Mehr als ein Lehrer
Am kommenden Sonntag soll ein Bibelwort, dem Johannesevangelium (zum Hintergrund des Johannesevangeliums siehe: Klick!) betrachtet werden. Wir lesen es hier in seinem größeren Zusammenhang:
„Es war aber ein Mensch unter den Pharisäern mit Namen Nikodemus, einer von den Oberen der Juden. Der kam zu Jesus bei Nacht und sprach zu ihm: Meister, wir wissen, du bist ein Lehrer, von Gott gekommen; denn niemand kann die Zeichen tun, die du tust, es sei denn Gott mit ihm. Jesus antwortete und sprach zu ihm: Wahrlich, wahrlich, ich sage dir: Es sei denn, dass jemand von neuem geboren werde, so kann er das Reich Gottes nicht sehen. Nikodemus spricht zu ihm: Wie kann ein Mensch geboren werden, wenn er alt ist? Kann er denn wieder in seiner Mutter Leib gehen und geboren werden? Jesus antwortete: Wahrlich, wahrlich, ich sage dir: Es sei denn, dass jemand geboren werde aus Wasser und Geist, so kann er nicht in das Reich Gottes kommen. Was vom Fleisch geboren ist, das ist Fleisch; und was vom Geist geboren ist, das ist Geist. Wundere dich nicht, dass ich dir gesagt habe: Ihr müsst von neuem geboren werden. Der Wind bläst, wo er will, und du hörst sein Sausen wohl; aber du weißt nicht, woher er kommt und wohin er fährt. So ist es bei jedem, der aus dem Geist geboren ist. Nikodemus antwortete und sprach zu ihm: Wie kann dies geschehen? Jesus antwortete und sprach zu ihm: Bist du Israels Lehrer und weißt das nicht?„
Anmerkungen zu Johannes 3, 1 – 10
Bereits in Johannes 2, 24 – 25 hatte der Evangelist darauf hingewiesen, dass der Herr Jesus Christus die Menschen, die Ihm begegneten, in einer Weise kannte, wie dies niemand anderes tat. Damit zeigt Johannes seinen Lesern, dass sie in der Person Jesu dem Sohn Gottes, Gott selbst, begegnen. Im Folgenden schildert der Evangelist dann eine Reihe von Begegnungen des Sohnes Gottes mit Einzelpersonen. Obwohl diese Personen aus ganz unterschiedlichen sozialen Hintergründen kommen, reagieren sie alle positiv auf die Person und die Botschaft Jesu.

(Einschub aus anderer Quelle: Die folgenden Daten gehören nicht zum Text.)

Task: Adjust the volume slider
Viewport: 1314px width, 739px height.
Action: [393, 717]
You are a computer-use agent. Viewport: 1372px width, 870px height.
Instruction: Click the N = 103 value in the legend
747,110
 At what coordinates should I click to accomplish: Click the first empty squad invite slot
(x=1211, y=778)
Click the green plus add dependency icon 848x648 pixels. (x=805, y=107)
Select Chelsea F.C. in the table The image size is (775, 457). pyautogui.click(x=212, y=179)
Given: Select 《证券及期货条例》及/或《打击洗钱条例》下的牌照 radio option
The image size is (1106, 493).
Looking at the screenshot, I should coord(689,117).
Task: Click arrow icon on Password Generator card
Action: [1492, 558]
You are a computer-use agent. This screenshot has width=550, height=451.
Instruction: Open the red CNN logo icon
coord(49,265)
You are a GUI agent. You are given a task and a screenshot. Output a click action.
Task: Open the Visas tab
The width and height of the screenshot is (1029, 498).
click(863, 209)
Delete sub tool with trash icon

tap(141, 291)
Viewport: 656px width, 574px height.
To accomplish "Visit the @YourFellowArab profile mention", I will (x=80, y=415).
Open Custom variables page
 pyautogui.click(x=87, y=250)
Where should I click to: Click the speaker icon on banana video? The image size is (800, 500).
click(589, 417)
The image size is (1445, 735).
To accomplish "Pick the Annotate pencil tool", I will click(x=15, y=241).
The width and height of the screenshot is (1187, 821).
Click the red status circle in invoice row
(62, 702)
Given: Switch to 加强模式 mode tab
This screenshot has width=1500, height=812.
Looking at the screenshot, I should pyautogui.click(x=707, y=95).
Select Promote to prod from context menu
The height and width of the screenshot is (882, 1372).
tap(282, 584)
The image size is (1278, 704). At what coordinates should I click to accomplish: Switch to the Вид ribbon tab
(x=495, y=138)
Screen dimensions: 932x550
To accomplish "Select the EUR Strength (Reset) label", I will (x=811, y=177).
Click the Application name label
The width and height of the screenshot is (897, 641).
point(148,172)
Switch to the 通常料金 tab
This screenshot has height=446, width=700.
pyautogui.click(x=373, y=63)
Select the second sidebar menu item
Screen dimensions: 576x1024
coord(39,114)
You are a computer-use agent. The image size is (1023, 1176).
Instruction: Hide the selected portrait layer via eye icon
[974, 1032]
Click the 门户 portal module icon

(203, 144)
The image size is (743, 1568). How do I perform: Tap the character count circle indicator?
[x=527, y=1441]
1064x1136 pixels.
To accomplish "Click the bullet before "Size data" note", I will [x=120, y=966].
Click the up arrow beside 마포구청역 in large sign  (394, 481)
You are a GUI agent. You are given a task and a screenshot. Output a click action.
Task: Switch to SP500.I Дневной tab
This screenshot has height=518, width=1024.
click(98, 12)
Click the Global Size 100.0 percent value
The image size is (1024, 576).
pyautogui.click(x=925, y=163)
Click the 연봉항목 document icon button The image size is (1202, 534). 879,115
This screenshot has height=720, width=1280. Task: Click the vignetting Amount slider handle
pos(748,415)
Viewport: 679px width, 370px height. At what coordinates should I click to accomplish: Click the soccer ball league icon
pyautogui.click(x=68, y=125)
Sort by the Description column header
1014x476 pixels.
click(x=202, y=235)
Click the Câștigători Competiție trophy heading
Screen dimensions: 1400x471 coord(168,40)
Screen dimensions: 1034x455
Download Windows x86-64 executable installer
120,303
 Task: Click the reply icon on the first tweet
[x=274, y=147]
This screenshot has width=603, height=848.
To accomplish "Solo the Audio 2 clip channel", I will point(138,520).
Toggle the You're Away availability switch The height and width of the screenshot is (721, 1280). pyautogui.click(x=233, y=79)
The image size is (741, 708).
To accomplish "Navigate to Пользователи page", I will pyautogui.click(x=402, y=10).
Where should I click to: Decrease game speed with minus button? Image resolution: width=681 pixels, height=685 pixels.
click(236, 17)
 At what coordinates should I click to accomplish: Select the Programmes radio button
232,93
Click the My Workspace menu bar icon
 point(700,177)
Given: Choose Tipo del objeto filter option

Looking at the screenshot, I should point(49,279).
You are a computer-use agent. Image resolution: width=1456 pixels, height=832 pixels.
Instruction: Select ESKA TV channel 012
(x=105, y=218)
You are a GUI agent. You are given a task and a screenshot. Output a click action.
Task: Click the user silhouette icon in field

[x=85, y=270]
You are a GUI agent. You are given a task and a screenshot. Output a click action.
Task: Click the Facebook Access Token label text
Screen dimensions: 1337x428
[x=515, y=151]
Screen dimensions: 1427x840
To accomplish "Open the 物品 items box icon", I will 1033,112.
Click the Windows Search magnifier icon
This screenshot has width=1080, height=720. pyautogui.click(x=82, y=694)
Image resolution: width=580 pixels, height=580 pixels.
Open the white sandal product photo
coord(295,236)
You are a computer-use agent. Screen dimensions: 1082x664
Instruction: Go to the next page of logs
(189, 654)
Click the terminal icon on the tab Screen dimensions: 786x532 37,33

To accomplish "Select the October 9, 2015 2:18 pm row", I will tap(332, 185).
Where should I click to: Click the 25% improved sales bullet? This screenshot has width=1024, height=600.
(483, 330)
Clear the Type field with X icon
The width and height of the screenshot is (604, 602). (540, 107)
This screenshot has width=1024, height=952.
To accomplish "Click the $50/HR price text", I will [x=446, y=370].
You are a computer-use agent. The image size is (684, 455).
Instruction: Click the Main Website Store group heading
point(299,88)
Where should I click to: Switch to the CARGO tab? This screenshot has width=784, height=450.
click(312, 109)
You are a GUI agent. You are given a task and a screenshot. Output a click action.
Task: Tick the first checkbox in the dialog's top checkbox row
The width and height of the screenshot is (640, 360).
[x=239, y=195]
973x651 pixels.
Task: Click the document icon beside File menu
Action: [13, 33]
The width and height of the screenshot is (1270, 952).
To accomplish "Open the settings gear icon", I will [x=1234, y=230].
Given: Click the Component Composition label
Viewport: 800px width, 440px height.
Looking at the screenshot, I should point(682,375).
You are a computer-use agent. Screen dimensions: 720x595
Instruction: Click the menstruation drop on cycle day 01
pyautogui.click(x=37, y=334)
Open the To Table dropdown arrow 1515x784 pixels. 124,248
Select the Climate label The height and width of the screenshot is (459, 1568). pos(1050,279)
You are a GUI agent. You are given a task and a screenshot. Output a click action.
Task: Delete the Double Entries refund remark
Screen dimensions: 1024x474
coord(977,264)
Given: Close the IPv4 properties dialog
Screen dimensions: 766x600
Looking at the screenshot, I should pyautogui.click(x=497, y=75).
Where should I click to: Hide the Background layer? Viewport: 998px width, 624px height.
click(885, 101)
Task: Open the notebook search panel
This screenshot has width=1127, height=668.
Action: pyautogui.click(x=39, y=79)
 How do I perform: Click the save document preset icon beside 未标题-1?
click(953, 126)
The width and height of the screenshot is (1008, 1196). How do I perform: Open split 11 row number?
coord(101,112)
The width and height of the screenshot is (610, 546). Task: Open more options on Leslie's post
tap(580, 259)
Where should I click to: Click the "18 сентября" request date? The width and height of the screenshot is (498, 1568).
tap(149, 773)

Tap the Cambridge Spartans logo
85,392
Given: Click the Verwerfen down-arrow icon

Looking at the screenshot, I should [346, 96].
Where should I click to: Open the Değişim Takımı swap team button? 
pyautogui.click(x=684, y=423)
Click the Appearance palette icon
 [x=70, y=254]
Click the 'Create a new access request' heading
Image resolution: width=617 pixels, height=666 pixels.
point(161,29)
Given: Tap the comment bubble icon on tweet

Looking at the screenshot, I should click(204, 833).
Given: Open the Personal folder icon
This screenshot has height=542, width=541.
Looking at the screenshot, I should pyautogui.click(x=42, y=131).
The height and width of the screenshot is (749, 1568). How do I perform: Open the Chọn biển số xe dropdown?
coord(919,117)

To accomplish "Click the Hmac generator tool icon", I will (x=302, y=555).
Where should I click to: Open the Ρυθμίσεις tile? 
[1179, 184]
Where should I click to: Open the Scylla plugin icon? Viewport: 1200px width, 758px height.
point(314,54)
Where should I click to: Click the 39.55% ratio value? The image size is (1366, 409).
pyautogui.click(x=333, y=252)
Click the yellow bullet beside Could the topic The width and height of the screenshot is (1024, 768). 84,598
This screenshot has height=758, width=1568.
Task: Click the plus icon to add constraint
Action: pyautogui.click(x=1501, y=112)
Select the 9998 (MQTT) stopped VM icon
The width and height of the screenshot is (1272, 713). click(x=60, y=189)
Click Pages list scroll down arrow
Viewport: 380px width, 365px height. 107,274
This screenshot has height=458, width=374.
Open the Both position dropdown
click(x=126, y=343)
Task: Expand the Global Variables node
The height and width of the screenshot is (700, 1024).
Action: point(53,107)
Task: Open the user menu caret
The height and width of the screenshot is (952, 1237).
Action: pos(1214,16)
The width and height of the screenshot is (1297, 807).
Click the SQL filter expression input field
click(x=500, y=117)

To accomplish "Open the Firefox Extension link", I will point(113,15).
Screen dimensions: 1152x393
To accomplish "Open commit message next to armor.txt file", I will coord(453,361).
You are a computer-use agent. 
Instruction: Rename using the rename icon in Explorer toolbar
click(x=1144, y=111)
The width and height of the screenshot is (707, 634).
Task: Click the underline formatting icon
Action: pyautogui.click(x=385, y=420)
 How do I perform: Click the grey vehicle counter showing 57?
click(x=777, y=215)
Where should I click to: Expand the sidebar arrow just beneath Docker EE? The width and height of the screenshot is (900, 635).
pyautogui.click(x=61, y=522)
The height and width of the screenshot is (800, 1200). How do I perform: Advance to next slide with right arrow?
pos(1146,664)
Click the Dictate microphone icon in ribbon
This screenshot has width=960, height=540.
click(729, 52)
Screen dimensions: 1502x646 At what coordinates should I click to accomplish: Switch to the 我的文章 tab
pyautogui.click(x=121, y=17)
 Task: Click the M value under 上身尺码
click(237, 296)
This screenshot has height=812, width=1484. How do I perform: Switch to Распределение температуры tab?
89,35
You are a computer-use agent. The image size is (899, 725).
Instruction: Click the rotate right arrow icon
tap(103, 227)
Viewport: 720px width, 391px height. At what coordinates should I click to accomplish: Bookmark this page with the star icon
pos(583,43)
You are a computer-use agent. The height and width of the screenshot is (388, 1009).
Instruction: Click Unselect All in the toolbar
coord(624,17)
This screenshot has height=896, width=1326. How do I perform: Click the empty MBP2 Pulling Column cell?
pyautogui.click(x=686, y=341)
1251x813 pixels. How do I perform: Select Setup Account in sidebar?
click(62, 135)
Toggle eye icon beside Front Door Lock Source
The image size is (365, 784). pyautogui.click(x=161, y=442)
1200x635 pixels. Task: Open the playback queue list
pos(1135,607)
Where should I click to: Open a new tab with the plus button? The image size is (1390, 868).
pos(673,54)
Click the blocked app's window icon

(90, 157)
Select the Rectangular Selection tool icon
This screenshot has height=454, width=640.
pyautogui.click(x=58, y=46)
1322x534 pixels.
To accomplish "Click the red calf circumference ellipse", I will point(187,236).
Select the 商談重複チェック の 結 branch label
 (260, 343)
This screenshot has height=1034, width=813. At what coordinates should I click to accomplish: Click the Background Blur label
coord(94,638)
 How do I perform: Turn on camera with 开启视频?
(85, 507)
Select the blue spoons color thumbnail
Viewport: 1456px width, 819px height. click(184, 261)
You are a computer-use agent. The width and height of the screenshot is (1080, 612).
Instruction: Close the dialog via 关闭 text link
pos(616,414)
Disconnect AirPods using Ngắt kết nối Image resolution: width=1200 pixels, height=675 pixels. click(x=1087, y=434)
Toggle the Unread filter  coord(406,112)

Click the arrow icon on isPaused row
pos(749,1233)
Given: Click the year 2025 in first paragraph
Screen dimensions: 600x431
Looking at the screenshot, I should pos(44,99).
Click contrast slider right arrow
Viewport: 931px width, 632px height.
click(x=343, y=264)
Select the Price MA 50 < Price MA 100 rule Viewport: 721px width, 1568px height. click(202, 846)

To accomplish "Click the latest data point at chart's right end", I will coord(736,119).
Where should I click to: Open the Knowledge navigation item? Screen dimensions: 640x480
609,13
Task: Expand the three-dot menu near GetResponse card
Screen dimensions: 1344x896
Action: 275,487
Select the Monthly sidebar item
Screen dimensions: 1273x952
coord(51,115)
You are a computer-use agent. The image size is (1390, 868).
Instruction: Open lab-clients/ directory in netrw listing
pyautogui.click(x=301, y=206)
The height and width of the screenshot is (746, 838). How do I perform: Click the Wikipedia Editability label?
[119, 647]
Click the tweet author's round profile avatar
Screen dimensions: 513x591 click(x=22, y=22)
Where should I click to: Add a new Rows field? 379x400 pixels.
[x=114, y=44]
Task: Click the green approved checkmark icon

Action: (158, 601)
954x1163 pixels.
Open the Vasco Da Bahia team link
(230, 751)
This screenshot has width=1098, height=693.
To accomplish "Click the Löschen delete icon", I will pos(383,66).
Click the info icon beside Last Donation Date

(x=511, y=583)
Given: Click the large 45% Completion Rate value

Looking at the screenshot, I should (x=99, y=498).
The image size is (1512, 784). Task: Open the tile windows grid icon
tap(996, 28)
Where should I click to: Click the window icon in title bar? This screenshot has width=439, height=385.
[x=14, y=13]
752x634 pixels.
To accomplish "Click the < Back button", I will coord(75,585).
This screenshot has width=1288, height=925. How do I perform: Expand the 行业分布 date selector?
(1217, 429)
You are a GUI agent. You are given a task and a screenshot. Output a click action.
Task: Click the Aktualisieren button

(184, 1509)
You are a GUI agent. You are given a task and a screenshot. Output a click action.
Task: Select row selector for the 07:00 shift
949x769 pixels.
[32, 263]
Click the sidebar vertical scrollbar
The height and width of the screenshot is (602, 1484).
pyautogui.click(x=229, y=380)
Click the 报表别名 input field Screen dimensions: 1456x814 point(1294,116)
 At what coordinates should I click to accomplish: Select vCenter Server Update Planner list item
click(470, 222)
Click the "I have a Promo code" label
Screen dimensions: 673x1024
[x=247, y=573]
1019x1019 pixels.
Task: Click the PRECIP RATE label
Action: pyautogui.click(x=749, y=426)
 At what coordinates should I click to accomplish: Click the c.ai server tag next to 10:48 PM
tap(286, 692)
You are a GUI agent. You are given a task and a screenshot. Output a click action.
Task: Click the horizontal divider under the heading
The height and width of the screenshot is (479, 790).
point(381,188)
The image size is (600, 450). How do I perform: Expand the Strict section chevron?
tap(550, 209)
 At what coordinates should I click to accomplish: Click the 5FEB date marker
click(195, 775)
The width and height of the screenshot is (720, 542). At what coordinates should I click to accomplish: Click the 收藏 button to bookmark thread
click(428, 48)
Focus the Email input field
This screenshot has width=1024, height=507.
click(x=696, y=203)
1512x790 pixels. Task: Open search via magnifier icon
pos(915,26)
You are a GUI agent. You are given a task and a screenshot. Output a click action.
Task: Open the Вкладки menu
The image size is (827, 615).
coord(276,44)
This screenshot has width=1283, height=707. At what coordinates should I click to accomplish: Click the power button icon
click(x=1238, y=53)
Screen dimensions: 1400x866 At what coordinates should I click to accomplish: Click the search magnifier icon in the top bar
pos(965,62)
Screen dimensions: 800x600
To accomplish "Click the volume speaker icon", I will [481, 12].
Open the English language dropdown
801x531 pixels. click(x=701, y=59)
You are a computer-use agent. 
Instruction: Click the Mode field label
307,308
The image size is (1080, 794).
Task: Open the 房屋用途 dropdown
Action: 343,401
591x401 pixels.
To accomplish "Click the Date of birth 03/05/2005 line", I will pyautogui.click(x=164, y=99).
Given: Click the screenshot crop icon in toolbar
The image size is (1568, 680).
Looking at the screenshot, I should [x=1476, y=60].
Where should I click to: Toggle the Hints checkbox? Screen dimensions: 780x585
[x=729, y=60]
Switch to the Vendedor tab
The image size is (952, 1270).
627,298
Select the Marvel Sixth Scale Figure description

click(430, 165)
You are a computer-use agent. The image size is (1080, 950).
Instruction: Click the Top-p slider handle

Nikodemus, der nächtliche Besucher
* “Es war aber ein Mensch unter den Pharisäern mit Namen Nikodemus, einer von den Oberen der Juden.“ – Johannes 3, 1 – Die erste Person, der der Herr begegnet, ist ein Pharisäer. Nikodemus, dessen Name “(Be-)Sieger eines/des Volkes“ bedeutet, wird von Johannes als “Oberster“ der Juden bezeichnet. Wie wir aus Johannes 7, 50 – 51 wissen, war Nikodemus Mitglied des Sanhedrins. Die Pharisäer waren ursprünglich eine Erweckungsbewegung des Judentums, die großen Wert auf kultische Reinheit legte. Im Gegensatz zu der religiösen Partei der Sadduzäer glaubten die Pharisäer an alle 39 Schriften des Alten Testaments und sahen den Weg zur Erlösung darin, dass die Gläubigen die Gebote Gottes und die Traditionen der Ältesten beachteten. Die Sadduzäer hingegen erkannten nur die 5 Bücher Mose als Heilige Schrift an. Sie waren religiös weitaus liberaler als die Pharisäer. Eine Zusammenarbeit mit der heidnischen Besatzungsmacht der Römer war in den Augen der Sadduzäer weit weniger problematisch, als in denen der Pharisäer.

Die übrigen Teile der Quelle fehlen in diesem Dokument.